De papás reales, papás imaginarios y golpes contra la vida.

Hace unos años (no vamos a decir cuántos para que no se me caiga el documento de identidad) había terminado la universidad y me encontraba un poco perdida sobre lo que traería el futuro. Había hecho todo como debía: había sido muy buena estudiante, había sacado buenas notas y ahora estaba ahí, con el diploma bajo el brazo, sin trabajo, con unas ganas enormes de seguir estudiando y sin un peso. Pensaba que la vida me estaba traicionando. Si yo había hecho todo lo que mandaba el manual, ¿por qué ahora no obtenía algo -una oportunidad, una mano amiga, una beca, ¡algo!-? La desilusión era enorme y por un momento -¿días, semanas?- me paralicé.

Supongo que fui muy llamativa en ese momento, imagino que se me veía la cara de confusión cuando un día mi papá entró a mi habitación y me dijo algo que sé que no se me va a olvidar, fue algo así como un cachetazo de realidad. Él dijo: "Nadie, nunca te regaló nada, por qué sentarse a esperar ahora". Imagino que lo miré con asombro. Era verdad.

Cuando entré a estudiar en la universidad, la situación económica en mi casa era terrible. Seguro en ese momento no la percibía con tanta claridad, pero hoy la recuerdo con fuerza: no estoy segura si mi mamá trabajaba, pero si sé que mi papá era el sustento económico principal de un hogar de cinco. Había comprado un negocio y al poco tiempo había quebrado. Mi papá me daba la mesada diaria medida y fue en esa época en que aprendí a pedirle al conductor del bus que me llevara "en $500" (algo así como la mitad de lo que realmente costaba el pasaje), a compartir el almuerzo de la cafetería universitaria con una amiga o a pedirle a "Pollo" -el chico de la fotocopiadora- que me prestara los originales de las lecturas obligatorias, para leerlos, tomar apuntes y devolvérselos. Yo tenía 17 años y la inconsciencia de un cerebro adolescente: me las arreglaba como podía y, con todo, lograba ahorrar $300 pesos para juntar con mis compañeros y tomarme una cerveza el viernes por la tarde, así que, en ese momento, todo el asunto me preocupaba poco.
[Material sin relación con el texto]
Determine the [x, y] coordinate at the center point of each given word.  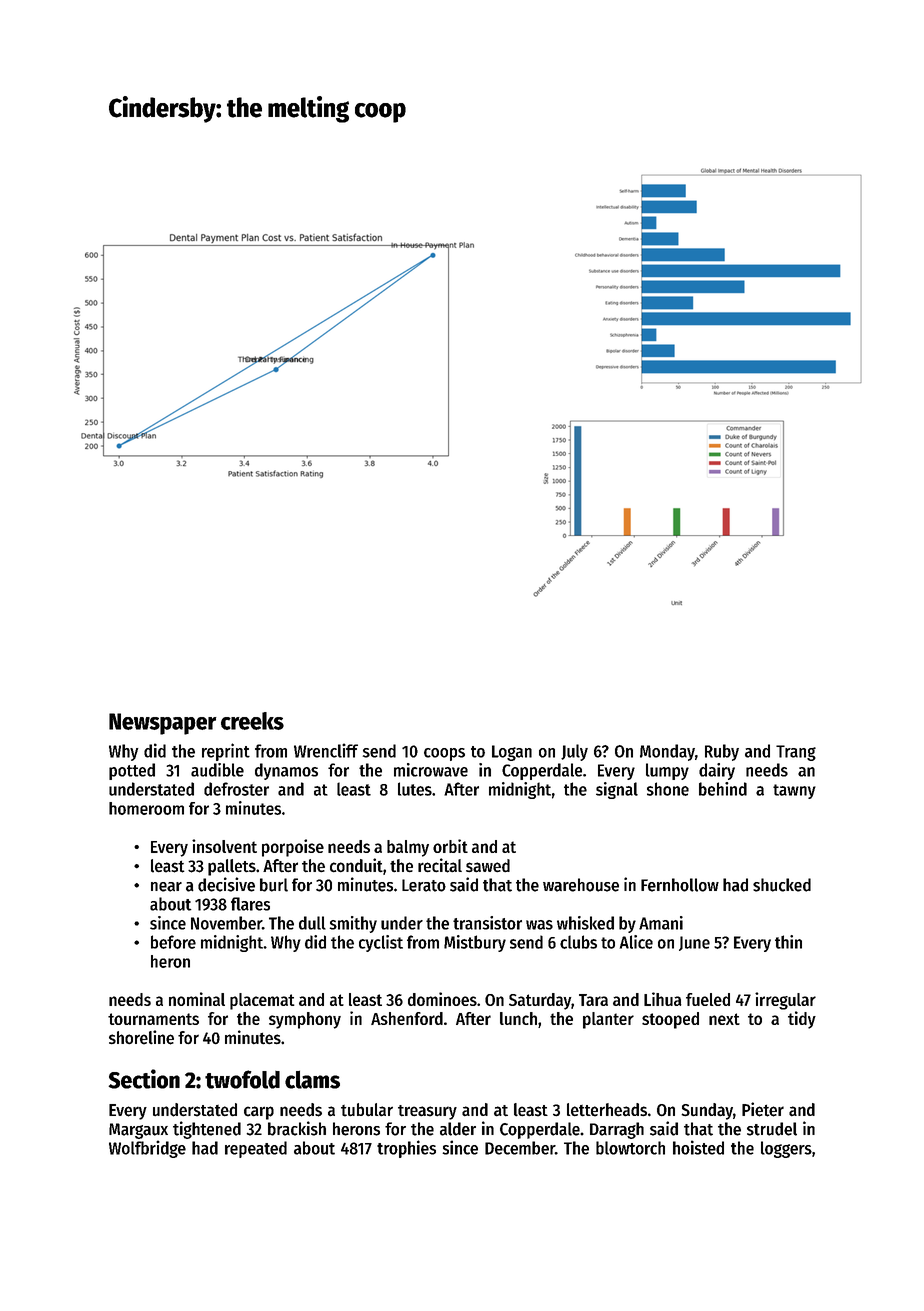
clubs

Luego me conseguí un trabajito en la universidad y con eso, ayudaba a pagar el semestre. Un año, gracias a un hermoso trabajo de radio, logré -junto con unas compañeras- ganar un premio que incluía dinero en efectivo. Ese premio pagó el semestre -que ya promediaba la mitad, cuando lo pude pagar- y con lo que sobró me compré un shampoo y un acondicionador Sedal para pelo liso.

Me gradué y esperaba que todo, mágicamente, cambiara. Pero no cambió. Tardé un par de meses en enganchar un trabajo. Y en medio de esa incertidumbre, las palabras de mi papá retumbaron en cada una de las células de mi cuerpo: "Nadie, nunca te regaló nada, por qué sentarse a esperar ahora". Supongo que son verdad en más sentidos de los que puedo imaginar. Hace una semana que esas palabras me dan vueltas en la cabeza.

La situación social y política en Argentina es, para decirlo al modo argentino, un quilombo. Tan solo en mi rubro, el periodismo, el otro día se vivió una situación sorprendente y casi absurda. Una importante revista sacó una vacante buscando un editor. Un solo puesto de trabajo, dos mil currículum recibidos. Mil novecientos noventa y nueve personas, y yo, compitiendo por un único laburo. Es solo un ejemplo. Hay cientos.

Y en medio de todo ese quilombo, mi cabeza empezó con sus viejas diatribas y miedos. La sensación de ser totalmente inadecuada para encarar este mundo, las dudas de siempre, los monstruos que acechan en mi cabeza, la parálisis otra vez ahí, apoderándose de mi cuerpo.

Mi papá, el real, está a siete mil kilómetros de mi casa. Pero mi papá interno (ese que habita en mi cabeza, hecho de partes de papá real y de partes de invención mía, con tanto de bueno, como de malo) se paró frente a mí y dijo lo suyo: "Nadie, nunca te regaló nada, por qué sentarse a esperar ahora". Como dije, esta frase es cierta en más sentidos de los que ahora puedo entender, pero tiene una parte de mentira. A mi alguien sí me regaló algo, algo intangible e invaluable, un saber que voy a llevar conmigo para siempre. Y ese alguien fue mi papá.